● TASK BRIEF
Your answer should consist of every line from the records that holds the string "will".

(Source data)
- - -

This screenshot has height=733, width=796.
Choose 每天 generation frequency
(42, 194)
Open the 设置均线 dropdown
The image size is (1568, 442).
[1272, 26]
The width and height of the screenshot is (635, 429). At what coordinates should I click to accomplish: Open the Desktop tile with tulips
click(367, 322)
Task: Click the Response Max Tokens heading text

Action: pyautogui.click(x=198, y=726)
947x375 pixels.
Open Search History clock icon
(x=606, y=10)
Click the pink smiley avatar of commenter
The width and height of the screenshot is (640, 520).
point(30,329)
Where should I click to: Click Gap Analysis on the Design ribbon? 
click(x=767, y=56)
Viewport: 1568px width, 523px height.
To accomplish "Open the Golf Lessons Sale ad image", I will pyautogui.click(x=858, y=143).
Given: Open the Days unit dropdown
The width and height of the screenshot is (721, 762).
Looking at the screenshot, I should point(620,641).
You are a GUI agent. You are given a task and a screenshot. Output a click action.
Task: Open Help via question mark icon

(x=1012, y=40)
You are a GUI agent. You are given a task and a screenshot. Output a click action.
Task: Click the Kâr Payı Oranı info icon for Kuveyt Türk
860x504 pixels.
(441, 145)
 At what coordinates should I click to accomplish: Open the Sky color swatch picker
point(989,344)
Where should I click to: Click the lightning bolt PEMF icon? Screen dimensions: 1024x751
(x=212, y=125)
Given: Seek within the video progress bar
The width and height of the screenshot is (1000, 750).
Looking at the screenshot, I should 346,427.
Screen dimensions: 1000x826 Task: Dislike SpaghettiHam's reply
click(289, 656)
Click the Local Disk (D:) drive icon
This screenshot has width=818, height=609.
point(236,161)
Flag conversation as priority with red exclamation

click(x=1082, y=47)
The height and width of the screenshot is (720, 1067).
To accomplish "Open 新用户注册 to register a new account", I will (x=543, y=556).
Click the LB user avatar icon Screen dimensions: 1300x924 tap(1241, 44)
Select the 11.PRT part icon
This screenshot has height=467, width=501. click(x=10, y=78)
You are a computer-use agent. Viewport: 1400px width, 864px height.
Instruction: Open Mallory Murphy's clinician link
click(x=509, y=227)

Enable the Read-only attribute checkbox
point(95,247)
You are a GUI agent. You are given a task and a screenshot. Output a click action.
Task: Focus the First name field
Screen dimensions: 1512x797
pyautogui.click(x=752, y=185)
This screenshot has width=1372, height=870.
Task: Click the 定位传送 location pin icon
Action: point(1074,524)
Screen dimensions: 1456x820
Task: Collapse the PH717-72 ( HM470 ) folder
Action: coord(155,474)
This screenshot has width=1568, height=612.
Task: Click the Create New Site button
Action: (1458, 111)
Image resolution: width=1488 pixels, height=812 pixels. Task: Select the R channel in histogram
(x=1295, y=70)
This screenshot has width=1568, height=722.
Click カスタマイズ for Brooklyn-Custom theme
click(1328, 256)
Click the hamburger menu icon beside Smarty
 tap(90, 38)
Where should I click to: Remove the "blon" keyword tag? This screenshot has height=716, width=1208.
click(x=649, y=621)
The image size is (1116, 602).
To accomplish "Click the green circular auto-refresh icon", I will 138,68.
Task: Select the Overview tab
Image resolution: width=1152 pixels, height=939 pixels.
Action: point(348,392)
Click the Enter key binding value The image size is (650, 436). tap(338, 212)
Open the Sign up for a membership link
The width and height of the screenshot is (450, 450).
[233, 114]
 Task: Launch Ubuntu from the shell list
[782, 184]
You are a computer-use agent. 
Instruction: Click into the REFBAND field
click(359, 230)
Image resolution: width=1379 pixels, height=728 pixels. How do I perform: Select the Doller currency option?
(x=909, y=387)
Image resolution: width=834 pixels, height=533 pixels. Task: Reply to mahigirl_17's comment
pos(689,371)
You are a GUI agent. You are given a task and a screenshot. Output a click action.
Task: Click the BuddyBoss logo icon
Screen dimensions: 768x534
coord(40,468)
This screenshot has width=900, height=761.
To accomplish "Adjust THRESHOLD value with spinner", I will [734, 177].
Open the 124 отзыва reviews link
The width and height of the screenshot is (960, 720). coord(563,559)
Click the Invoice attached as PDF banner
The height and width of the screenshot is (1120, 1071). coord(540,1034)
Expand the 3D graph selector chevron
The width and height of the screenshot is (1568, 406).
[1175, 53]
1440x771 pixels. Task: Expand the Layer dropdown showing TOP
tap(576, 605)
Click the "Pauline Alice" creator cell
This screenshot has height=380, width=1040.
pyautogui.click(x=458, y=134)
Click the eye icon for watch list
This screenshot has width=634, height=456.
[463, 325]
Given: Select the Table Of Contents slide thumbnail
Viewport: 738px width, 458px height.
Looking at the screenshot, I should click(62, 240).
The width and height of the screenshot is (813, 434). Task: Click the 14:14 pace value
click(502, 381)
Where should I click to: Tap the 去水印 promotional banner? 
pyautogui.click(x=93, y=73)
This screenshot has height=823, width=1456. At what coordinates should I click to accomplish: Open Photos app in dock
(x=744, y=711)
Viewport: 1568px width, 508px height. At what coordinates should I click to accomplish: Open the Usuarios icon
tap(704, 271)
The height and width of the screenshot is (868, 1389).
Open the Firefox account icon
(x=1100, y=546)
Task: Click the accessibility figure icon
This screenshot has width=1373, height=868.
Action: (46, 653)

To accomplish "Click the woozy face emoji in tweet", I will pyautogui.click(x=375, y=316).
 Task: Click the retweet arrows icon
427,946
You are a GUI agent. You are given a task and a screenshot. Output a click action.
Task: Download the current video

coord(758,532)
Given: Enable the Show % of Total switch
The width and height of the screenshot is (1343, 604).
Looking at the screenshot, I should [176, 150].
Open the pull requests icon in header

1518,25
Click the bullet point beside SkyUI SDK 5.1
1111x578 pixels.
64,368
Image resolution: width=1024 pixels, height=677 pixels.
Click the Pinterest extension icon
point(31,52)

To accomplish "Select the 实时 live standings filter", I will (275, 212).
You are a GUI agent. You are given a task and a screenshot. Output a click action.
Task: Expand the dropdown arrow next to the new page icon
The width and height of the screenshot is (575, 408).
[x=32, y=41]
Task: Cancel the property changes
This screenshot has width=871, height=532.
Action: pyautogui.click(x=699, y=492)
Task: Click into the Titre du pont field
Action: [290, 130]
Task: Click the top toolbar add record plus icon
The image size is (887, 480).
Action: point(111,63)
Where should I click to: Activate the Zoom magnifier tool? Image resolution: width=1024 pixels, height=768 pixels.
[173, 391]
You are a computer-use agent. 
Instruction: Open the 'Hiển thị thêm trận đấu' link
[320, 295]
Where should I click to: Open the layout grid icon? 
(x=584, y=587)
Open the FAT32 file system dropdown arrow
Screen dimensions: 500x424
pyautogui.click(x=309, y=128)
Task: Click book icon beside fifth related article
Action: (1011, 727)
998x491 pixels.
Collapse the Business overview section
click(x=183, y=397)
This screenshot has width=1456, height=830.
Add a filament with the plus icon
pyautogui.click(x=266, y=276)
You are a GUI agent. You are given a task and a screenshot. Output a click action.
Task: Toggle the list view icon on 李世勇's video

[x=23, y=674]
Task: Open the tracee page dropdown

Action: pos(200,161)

- - -

● FINAL ANSWER
To accomplish "Open the Golf Lessons Sale ad image", I will pyautogui.click(x=858, y=143).
To accomplish "Open 新用户注册 to register a new account", I will (x=543, y=556).
To accomplish "Click the green circular auto-refresh icon", I will 138,68.
To accomplish "Adjust THRESHOLD value with spinner", I will [734, 177].
To accomplish "Click the woozy face emoji in tweet", I will pyautogui.click(x=375, y=316).
To accomplish "Select the 实时 live standings filter", I will (275, 212).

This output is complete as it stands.